親権者が定まらず離婚紛争が長引いてくると、業を煮やして、どちらかの親が子供を力ずくで他方の親の元から引き離し、奪い去っていくというケースがあります。その際に、使われる法律が人身保護法です。
適用の仕方としては、現実的に相手方のもとに子供を留めておくと、子供に悪影響を及ぼすおそれがあり、一刻も早く子供を引き取る必要がある場合は、直ちに人身保護法の適用を求めて、高等裁判所または地方裁判所に請求するという流れになります。請求があってから、1週間以内を目処に審問が開かれます。審問で相手方の行動の違法性が認められると、子供の引渡しを命じる判決が出ます。もし、相手方が判決に応じない場合は強制執行となります。

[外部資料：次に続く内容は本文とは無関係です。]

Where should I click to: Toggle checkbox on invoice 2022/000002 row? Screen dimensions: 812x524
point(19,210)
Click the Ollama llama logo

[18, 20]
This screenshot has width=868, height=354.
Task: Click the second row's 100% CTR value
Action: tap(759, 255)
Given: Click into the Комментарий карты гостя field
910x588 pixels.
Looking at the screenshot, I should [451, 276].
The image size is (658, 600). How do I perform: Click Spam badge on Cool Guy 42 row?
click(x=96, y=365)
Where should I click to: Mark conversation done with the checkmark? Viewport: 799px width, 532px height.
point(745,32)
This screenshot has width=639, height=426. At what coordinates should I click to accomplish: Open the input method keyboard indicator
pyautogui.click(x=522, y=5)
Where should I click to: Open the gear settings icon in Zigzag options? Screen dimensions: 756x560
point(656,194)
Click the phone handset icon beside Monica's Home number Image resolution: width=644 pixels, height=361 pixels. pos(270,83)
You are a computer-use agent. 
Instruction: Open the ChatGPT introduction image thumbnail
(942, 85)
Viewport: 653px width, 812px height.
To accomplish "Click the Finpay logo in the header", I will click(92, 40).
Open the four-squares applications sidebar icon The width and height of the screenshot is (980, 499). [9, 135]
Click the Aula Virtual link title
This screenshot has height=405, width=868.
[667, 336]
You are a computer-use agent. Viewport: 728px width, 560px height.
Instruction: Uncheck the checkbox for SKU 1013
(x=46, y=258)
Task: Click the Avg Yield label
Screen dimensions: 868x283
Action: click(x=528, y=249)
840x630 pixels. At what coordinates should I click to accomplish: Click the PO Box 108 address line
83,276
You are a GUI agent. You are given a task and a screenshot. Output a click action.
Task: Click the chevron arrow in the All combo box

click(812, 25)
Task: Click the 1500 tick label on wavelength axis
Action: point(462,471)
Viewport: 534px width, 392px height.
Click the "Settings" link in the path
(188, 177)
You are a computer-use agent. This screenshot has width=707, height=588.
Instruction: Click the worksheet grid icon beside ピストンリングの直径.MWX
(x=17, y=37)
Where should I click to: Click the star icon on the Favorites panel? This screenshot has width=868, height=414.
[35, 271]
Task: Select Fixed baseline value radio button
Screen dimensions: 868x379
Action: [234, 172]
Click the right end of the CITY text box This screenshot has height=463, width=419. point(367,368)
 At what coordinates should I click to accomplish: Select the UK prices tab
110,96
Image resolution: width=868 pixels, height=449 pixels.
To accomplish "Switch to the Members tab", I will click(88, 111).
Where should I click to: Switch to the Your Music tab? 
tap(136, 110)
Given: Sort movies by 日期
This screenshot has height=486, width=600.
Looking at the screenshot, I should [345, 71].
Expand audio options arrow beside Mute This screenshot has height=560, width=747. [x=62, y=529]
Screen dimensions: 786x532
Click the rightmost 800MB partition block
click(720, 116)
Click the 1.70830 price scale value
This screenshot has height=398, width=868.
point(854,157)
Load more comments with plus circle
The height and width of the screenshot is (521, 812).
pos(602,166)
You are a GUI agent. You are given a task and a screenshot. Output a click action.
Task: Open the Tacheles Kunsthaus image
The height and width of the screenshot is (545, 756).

ただし、子供が自分の意思で相手方のもとに行った場合は、人身保護法による救済を受けることができません。また、実の親であっても、親権者や監護者の承諾なしに未成年の子供を連れ去れば、刑法224条の未成年者略取、又は誘拐罪になります。
強制執行までの流れ
人身保護法とは、不当に奪われた人身の自由を回復することを目的に制定された法律です。人身保護法の適用は、子供の争奪合戦の「最後の切り札」といわれています。